Today I went to the Kent State University Museum in Kent, OH, with some of my favorite folks — several people from my local Embroidery Guild of America chapter and my own two little girls, who went through even the “boring” spots well-behaved. (I’m so proud!) I thank my friend Cindy, who gave my daughters beads for every room they went through, culminating in enough beads to make two beautiful bracelets. That seemingly small token kept the girls occupied when the grown-ups were taking a bit longer at the exhibits than they would have liked.
We went to the museum to view its fantastic embroidery exhibit, and it certainly did not disappoint. When I got home this afternoon, I jumped online to see whether the museum’s Web site had even more about “The Art of the Embroiderer.” For the record, it does — see here.
But I also discovered another interesting section of the site. The “Care of Historic Costume and Textiles” got me to thinking about shops who offer restoration and cleaning services. I ask of those of you who do this service, are you marketing it as much as you could? After all, this is an area of expertise that few professionals can successfully offer.
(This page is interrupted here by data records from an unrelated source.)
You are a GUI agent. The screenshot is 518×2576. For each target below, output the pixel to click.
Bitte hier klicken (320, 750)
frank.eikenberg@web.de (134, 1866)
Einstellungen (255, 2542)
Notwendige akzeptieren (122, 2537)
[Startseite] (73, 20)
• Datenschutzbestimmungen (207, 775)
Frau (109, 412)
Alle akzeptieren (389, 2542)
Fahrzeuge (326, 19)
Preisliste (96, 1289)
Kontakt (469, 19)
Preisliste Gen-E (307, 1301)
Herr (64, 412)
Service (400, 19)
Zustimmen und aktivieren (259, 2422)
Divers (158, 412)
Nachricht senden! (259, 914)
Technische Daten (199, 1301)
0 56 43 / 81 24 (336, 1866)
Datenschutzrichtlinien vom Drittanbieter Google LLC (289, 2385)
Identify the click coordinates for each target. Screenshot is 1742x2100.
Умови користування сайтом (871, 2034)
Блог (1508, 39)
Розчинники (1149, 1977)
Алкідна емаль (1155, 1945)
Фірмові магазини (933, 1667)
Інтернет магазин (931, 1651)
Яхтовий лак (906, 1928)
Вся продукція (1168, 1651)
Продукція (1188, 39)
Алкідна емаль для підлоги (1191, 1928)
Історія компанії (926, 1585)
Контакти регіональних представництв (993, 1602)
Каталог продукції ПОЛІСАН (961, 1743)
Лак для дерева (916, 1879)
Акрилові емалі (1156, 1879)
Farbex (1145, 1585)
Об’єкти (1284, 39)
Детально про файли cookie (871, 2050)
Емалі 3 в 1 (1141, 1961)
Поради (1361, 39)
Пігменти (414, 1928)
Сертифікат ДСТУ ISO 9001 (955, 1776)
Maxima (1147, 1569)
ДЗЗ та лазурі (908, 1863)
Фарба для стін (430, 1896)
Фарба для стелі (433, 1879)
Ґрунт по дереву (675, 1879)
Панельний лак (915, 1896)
Are you using search engine optimiziation (SEO) keywords for your Web site, terms like “embroidery restoration,” “needlepoint repair,” and “antique needlework”? Are these kinds of terms sprinkled liberally throughout not only your site, but your business cards, signage and brochures? Even on your receipt copy?
Are you reaching out to local museums and needlework guilds and associations to make them aware of your service? Are you offering your expertise to speak at association meetings about simple ways they can conserve some of their older treasures? Are you reaching out to local media about how your shop offers this service, and some simple preservation tips for readers?